Stored items |
=-=-=-=-=
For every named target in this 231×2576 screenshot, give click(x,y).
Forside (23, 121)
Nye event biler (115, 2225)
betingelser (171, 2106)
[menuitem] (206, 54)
=-=-=-=-=
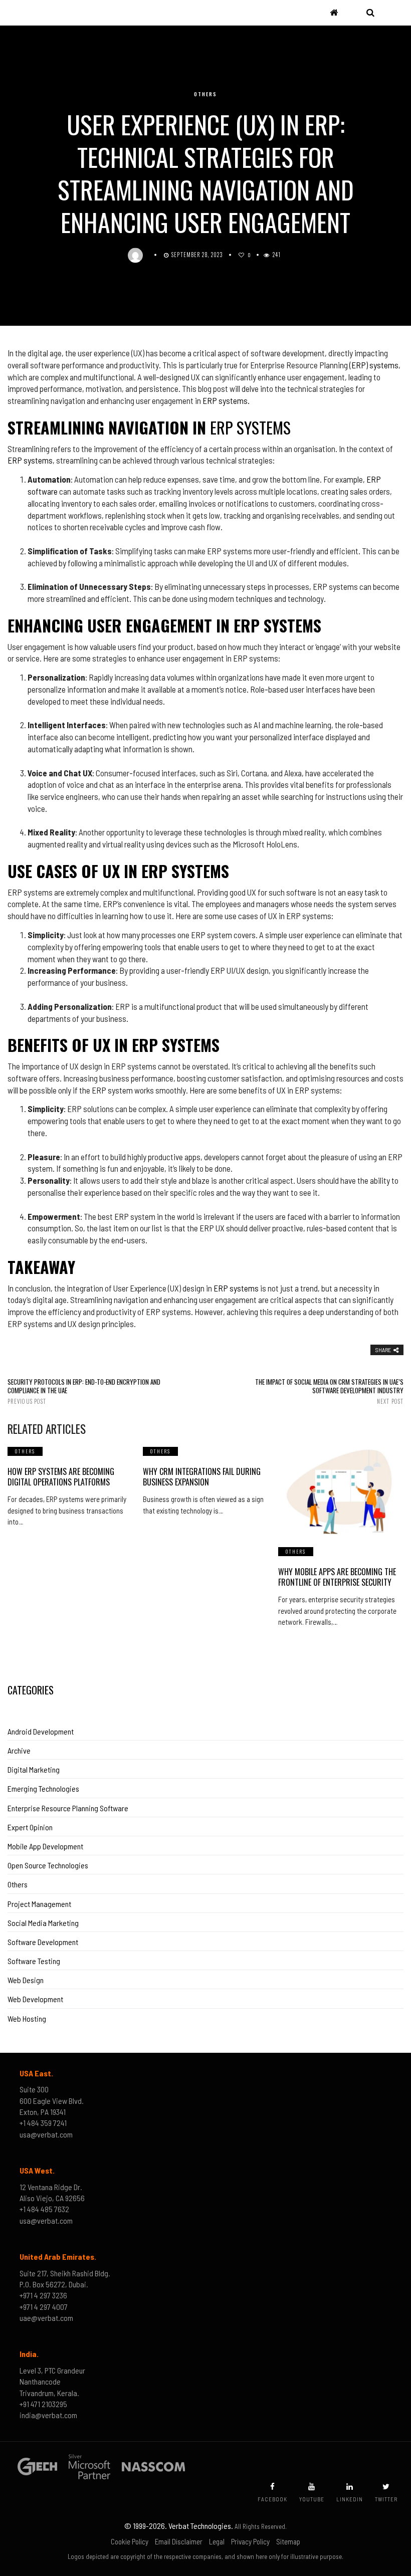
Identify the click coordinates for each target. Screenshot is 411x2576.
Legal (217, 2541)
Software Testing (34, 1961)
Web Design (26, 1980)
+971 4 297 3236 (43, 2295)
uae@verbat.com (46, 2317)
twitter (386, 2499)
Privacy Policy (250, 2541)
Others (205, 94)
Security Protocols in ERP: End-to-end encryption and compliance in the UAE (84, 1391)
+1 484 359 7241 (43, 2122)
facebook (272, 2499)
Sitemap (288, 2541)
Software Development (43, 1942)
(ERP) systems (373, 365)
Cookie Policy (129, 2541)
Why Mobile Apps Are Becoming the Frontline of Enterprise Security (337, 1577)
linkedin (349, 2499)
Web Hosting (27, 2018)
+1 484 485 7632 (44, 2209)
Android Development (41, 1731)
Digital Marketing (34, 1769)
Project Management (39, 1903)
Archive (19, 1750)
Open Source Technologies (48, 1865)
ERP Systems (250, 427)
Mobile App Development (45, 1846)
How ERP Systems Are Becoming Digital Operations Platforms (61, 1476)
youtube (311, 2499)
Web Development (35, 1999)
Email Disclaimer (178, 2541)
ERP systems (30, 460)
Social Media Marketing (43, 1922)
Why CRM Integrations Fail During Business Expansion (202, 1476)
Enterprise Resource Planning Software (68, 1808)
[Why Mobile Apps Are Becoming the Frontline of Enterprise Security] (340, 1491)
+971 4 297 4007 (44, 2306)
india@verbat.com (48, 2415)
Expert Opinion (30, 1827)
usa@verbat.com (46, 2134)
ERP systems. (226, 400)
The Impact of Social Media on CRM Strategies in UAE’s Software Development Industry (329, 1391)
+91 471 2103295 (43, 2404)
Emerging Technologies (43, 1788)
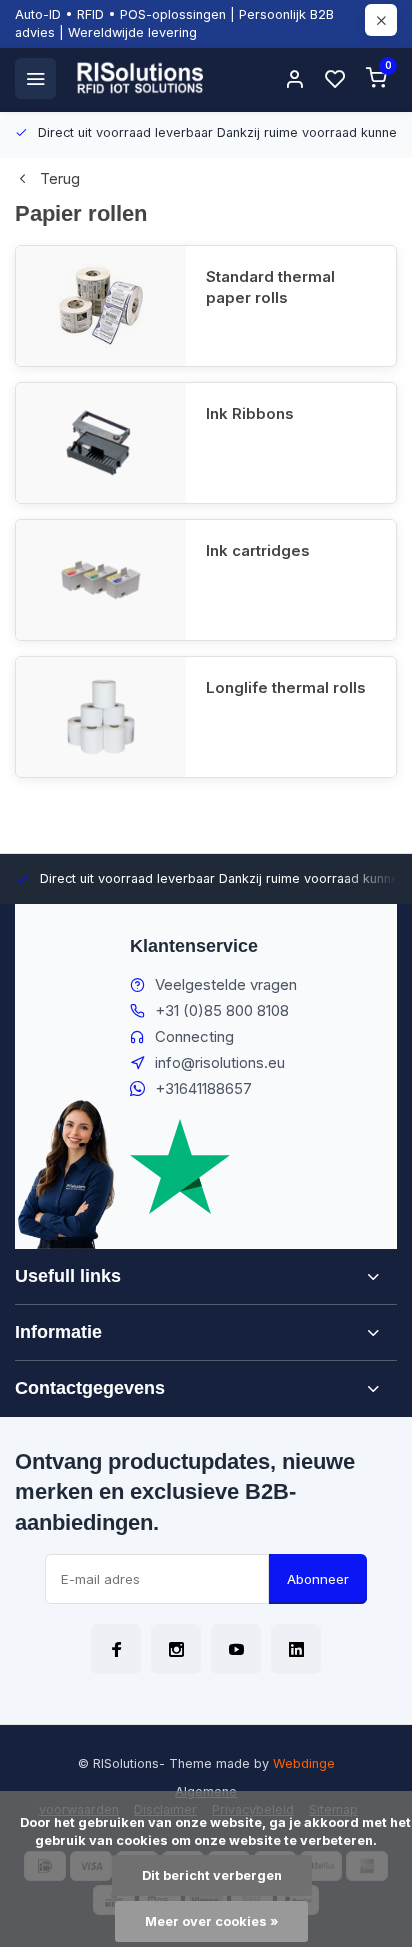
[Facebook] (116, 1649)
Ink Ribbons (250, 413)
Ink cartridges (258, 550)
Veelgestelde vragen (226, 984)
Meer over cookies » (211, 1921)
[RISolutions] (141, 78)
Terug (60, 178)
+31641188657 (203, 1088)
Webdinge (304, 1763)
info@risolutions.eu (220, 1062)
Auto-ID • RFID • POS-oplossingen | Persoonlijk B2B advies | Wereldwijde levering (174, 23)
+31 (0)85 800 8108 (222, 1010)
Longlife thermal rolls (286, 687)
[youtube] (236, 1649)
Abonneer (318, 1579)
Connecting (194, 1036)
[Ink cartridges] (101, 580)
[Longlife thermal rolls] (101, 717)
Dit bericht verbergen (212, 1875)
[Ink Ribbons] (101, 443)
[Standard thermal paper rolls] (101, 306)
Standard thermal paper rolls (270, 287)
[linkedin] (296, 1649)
=-=-=-=-=
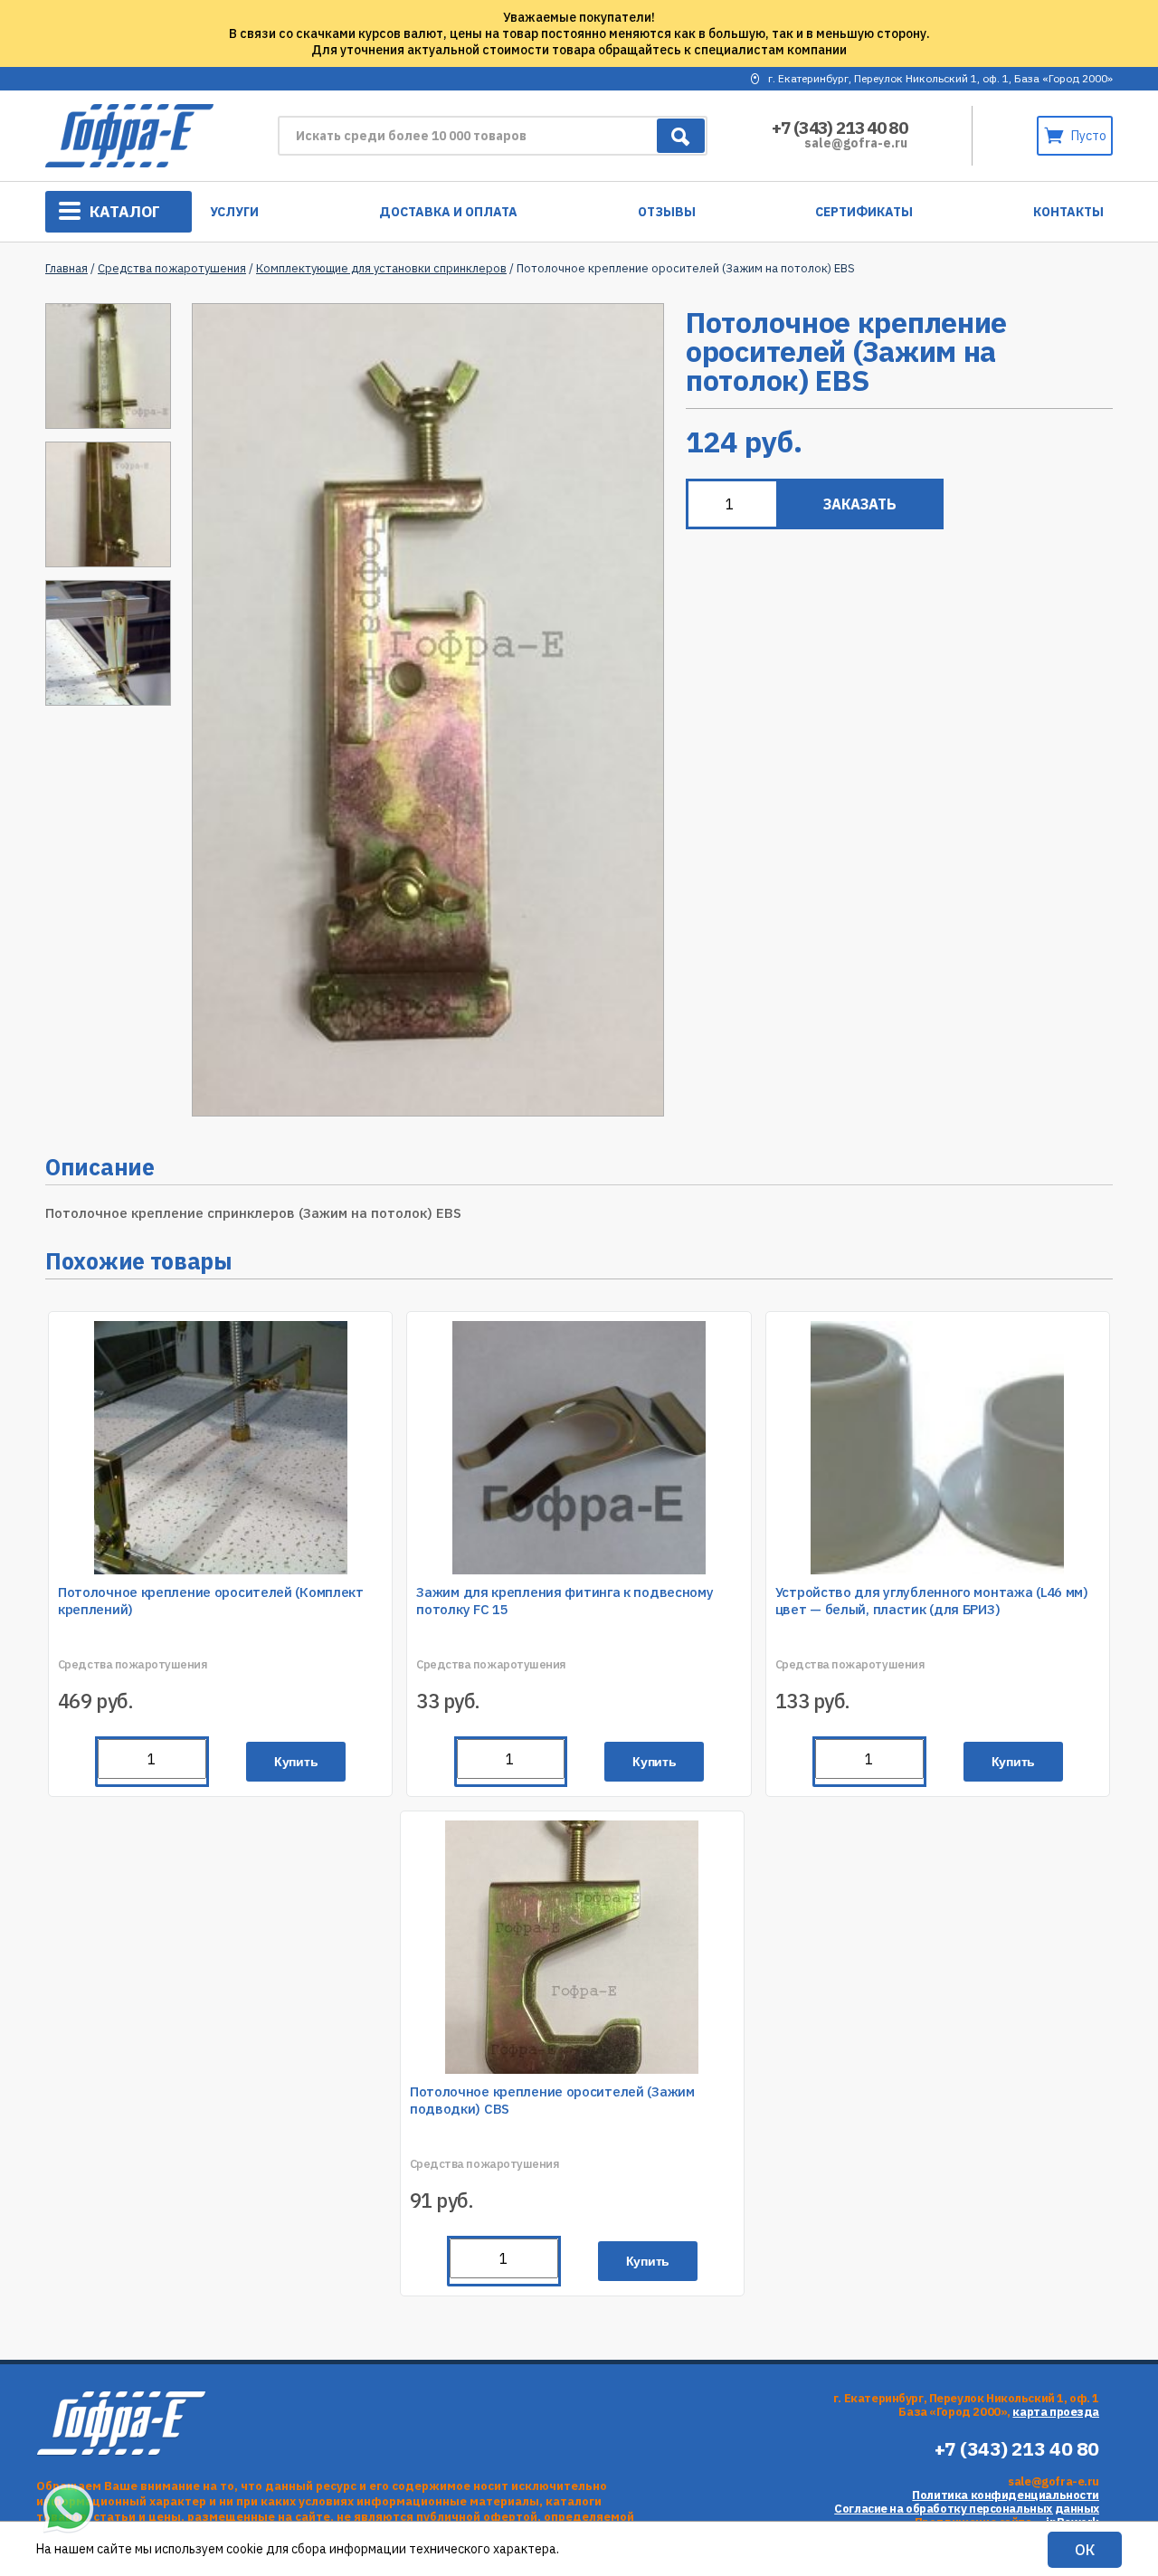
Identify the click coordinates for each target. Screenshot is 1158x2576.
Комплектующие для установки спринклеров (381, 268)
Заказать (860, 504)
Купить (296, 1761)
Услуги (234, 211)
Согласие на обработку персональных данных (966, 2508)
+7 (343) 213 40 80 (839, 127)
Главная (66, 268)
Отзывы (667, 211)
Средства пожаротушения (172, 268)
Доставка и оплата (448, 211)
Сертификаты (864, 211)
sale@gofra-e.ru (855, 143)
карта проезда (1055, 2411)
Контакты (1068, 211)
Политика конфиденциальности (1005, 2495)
=-=-=-=-=
Working from the records above, write out verbatim only the lines from the line containing "Terug (60, 178)" through the line containing "[linkedin] (296, 1649)".

Terug (60, 178)
+31641188657 (203, 1088)
Webdinge (304, 1763)
info@risolutions.eu (220, 1062)
Auto-ID • RFID • POS-oplossingen | Persoonlijk B2B advies | Wereldwijde levering (174, 23)
+31 (0)85 800 8108 (222, 1010)
Longlife thermal rolls (286, 687)
[youtube] (236, 1649)
Abonneer (318, 1579)
Connecting (194, 1036)
[Ink cartridges] (101, 580)
[Longlife thermal rolls] (101, 717)
Dit bericht verbergen (212, 1875)
[Ink Ribbons] (101, 443)
[Standard thermal paper rolls] (101, 306)
Standard thermal paper rolls (270, 287)
[linkedin] (296, 1649)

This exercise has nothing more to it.